** begin **
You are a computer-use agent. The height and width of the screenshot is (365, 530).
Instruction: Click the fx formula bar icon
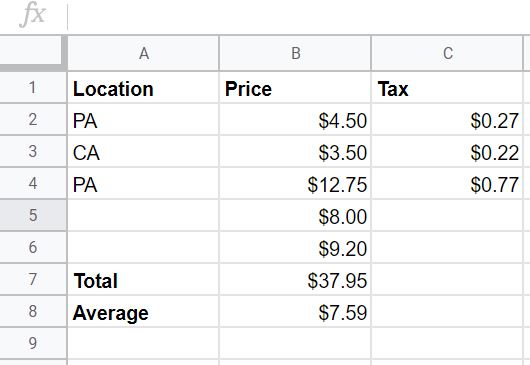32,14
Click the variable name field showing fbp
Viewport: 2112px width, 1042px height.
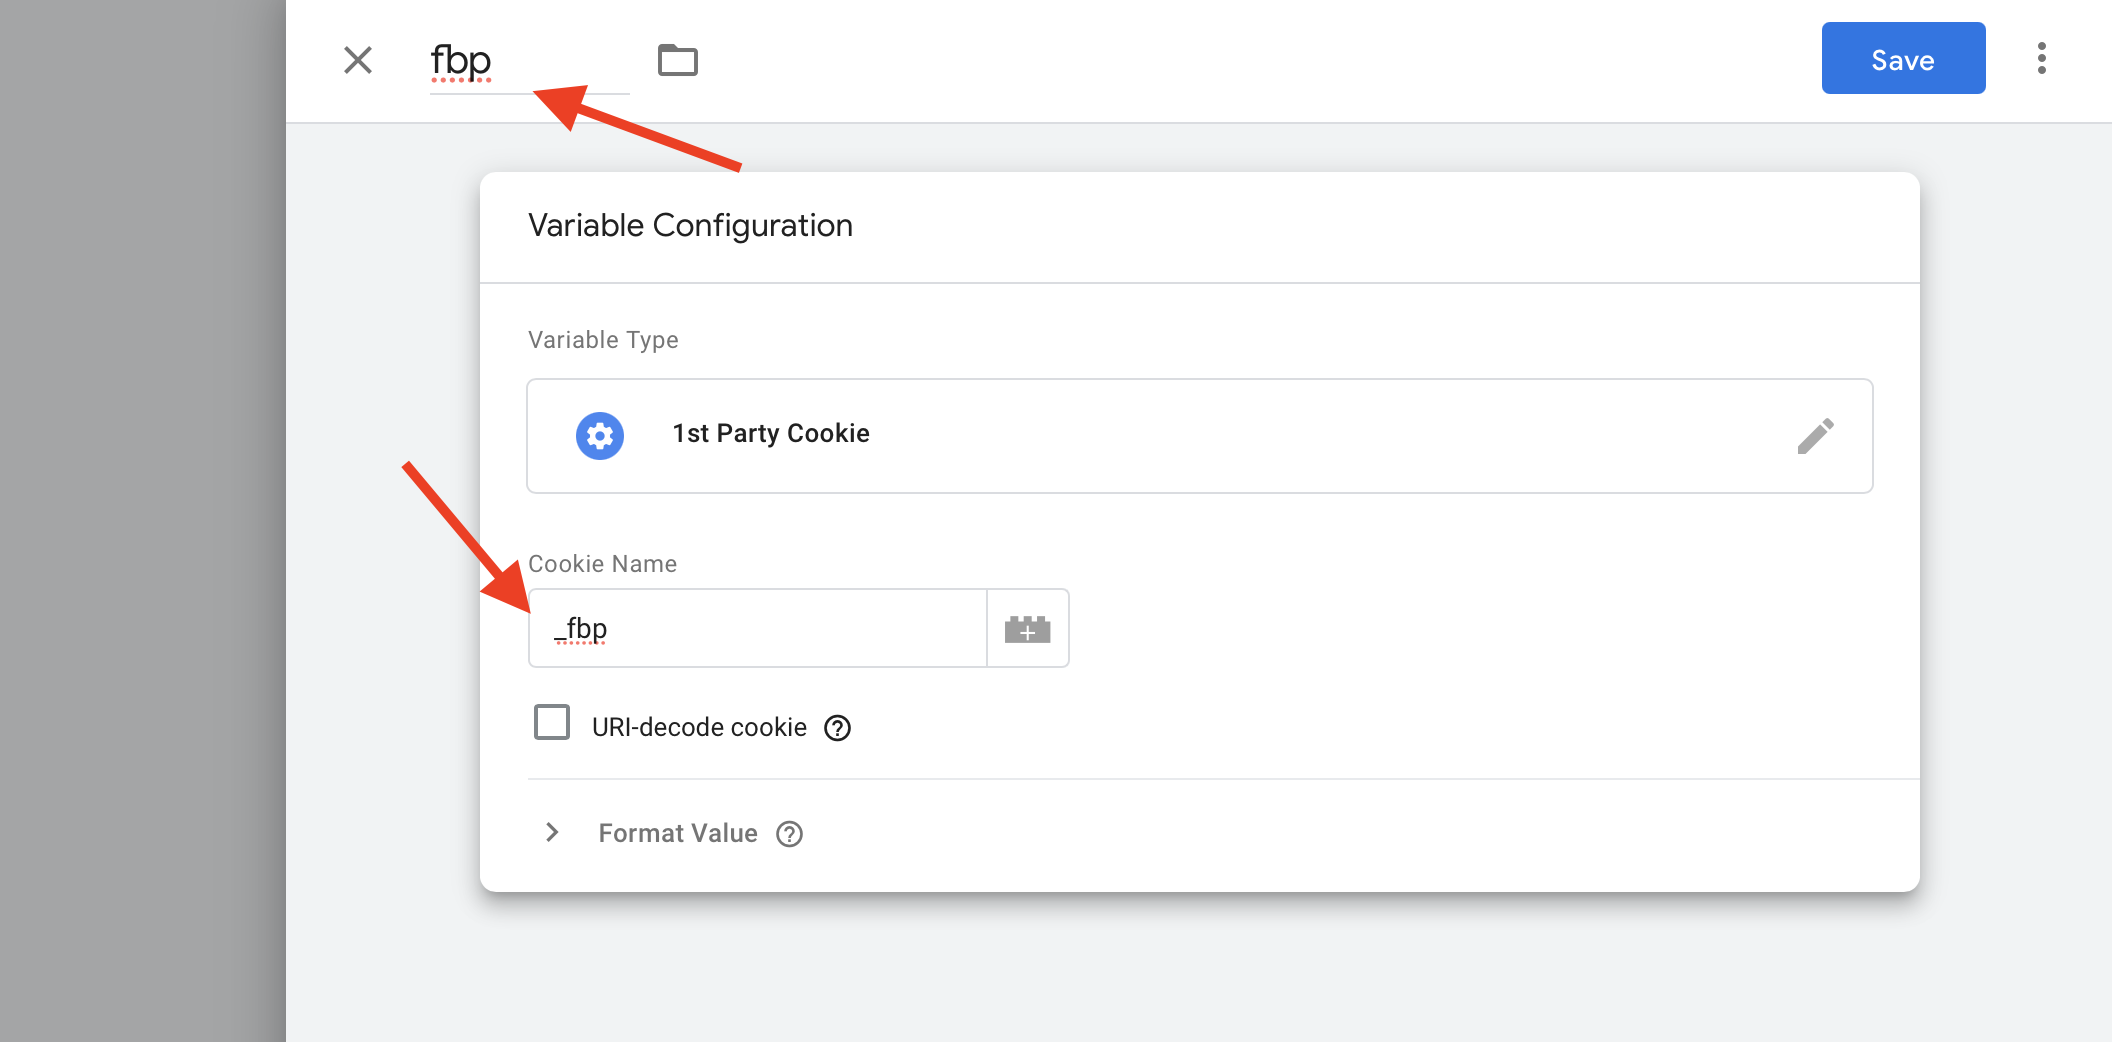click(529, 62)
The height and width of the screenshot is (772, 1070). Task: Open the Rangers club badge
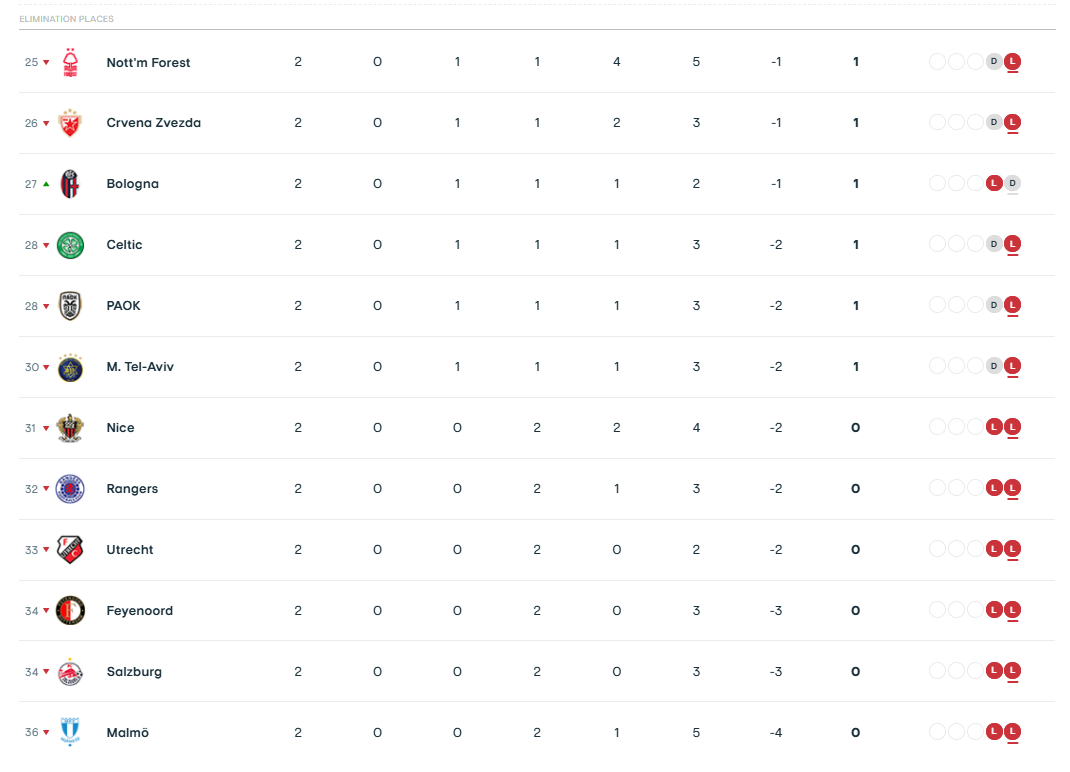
** end **
→ **The problem**
Reproduce the text lines of all the items above verbatim, leaving out the pictures.

→ **Task result**
You are a computer-use agent. The height and width of the screenshot is (365, 530).
Instruction: Click the fx formula bar icon
32,14
Click the variable name field showing fbp
Viewport: 2112px width, 1042px height.
click(529, 62)
The height and width of the screenshot is (772, 1070). Task: Open the Rangers club badge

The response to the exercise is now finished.